Бомелий снова покосился в сторону Скуратова. Счастье, что этот узколобый палач не способен читать чужих мыслей, не то на месте перервал бы хрип ненавистному лекаришке-иноземцу за то, что осмелился поставить его на одну доску с собой, за то, что осмелился подумать, будто Малюта не столько служит государю, сколько использует его в своих целях. Собственноручно прикончил бы Скуратов Элизиуса Бомелиуса! Однако руки коротки, сударь, определенно коротки у вас руки! Недавно Бомелий составил гороскоп Малюты и убедился, что путь государева палача на земле прекратится несколько раньше, чем путь архиятера. То есть звезды избавят Бомелия от удовольствия быть пытанным и рванным на части веснушчатой лапищей сего уникума.

Он невольно вздрогнул, вспомнив, что осталось, к примеру, от почтенного дьяка Ивана Михайловича Висковатого, побывавшего в руках Скуратова… А ничего и не осталось, строго говоря, ибо дьяк тот был наструган на ломтики живьем. Хотя это была не пытка в подвалах Александровой слободы, а публичная казнь предателей и изменников, замысливших отдать Новгород и Псков Польше, Казань и Астрахань – султану, привести в Москву Девлет-Гирея, а самого государя отравить либо зарезать.

Бомелий покачал головой.

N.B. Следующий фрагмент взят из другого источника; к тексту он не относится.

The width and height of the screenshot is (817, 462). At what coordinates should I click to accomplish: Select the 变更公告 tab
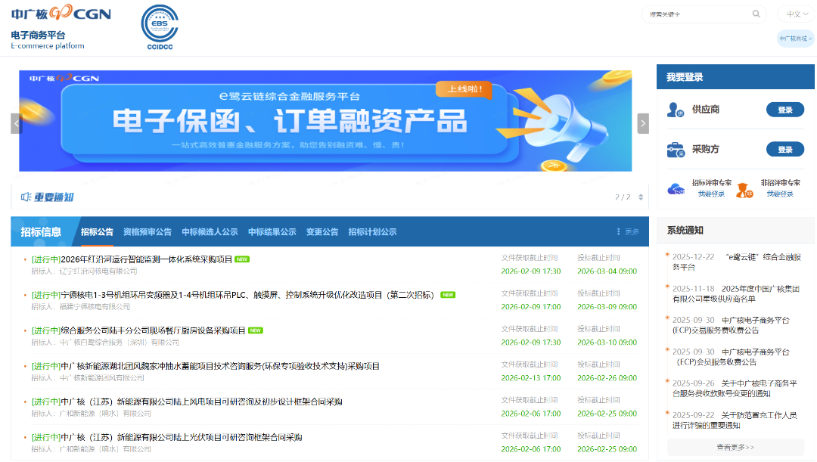pos(322,232)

Жизнь в этой варварской Руси не давала ни минутной передышки, порою он сам не мог различить, что происходило по воле опоенного злыми зельями, ошалелого от вековечных страхов царя, а что было и в самом деле изменою. Часто воображаемое и реальное сплеталось весьма причудливо. Вроде бы с какой радости обласканным, пользовавшимся любовью и доверием царя Висковатому, Фуникову-Курцеву, Вяземскому, Басманову с сыном замышлять измену? Ну, про Басмановых разговор особый, а прочим чего было мало? Но вот было же… Русские вообще преувеличивают себе цену, они считают себя избранниками Божьими, уверены, что их милосердие, ум, душевность, отвага не имеют себе равных. Спорить грех, все это так… Но ведь они идут еще дальше! По мнению русских, их измена – это тоже самая лучшая, самая дорогая измена в мире, и, даже откровенно предавая свою родину, они полагают, что заслуживают не просто высокой, а чрезмерно высокой цены. Ну да, Россия ведь бесценна… Вон, приснопамятный Курбский: мало ему было полученной от поляков Кренской старостии,[84] десяти сел с 4000 десятин земли в Литве, города Ковеля с замком и 28 селений на Волыни – захотелось еще мировой славы писателя! Строчит и строчит свои пасквили, не ленясь. Изваял уже какую-то «Историю государя Московского». Любопытно было бы прочесть. Хотя что там любопытного? Наплел небось семь верст до небес, по своему обыкновению. Интересно, платит ему кто-нибудь за вдохновение? Что поделаешь, приходится торговать и этим товаром. Видать, Курбский полагает, что поляки чрезвычайно дешево оценили рачительство знаменитого предателя: слышно, на новой родине вовсю вертится, разбоем захватывает земли соседей, судится с ними за малую пядь, за грушу на меже, сквалыжничает, утаивает подати – словом, ведет себя как настоящий, природный шляхтич.